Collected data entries
+-------+
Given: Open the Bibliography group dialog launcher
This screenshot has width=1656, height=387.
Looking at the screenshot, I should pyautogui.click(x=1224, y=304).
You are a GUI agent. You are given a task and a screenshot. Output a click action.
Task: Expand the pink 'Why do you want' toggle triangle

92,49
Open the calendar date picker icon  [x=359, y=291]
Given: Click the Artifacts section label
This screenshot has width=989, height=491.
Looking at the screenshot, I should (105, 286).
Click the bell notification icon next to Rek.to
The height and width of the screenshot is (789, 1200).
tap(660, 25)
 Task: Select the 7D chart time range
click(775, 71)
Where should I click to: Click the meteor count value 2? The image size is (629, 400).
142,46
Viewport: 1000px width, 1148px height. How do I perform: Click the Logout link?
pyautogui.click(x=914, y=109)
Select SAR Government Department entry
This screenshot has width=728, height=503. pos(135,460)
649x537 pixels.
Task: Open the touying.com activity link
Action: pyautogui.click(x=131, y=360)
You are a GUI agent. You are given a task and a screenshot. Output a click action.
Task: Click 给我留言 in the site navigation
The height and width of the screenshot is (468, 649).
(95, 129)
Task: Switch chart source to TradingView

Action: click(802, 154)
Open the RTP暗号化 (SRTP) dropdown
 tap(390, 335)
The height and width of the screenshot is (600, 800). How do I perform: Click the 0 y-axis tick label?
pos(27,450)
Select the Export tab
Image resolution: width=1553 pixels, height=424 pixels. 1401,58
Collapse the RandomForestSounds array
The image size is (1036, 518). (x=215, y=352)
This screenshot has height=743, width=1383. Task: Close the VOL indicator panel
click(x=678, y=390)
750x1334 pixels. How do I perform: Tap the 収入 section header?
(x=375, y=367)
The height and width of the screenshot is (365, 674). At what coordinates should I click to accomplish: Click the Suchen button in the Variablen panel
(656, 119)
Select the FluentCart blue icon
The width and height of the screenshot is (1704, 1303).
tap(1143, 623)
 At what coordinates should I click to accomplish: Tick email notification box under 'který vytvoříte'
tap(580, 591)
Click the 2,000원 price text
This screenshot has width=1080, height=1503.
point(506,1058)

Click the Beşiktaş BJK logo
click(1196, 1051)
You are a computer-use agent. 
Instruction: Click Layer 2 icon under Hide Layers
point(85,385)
+-------+
Search the entries for the line holding "The height and width of the screenshot is (365, 674).". Return that line and the ones after it through the last, exactly.

RESPONSE:
The height and width of the screenshot is (365, 674). At what coordinates should I click to accomplish: Click the Suchen button in the Variablen panel
(656, 119)
Select the FluentCart blue icon
The width and height of the screenshot is (1704, 1303).
tap(1143, 623)
 At what coordinates should I click to accomplish: Tick email notification box under 'který vytvoříte'
tap(580, 591)
Click the 2,000원 price text
This screenshot has width=1080, height=1503.
point(506,1058)

Click the Beşiktaş BJK logo
click(1196, 1051)
You are a computer-use agent. 
Instruction: Click Layer 2 icon under Hide Layers
point(85,385)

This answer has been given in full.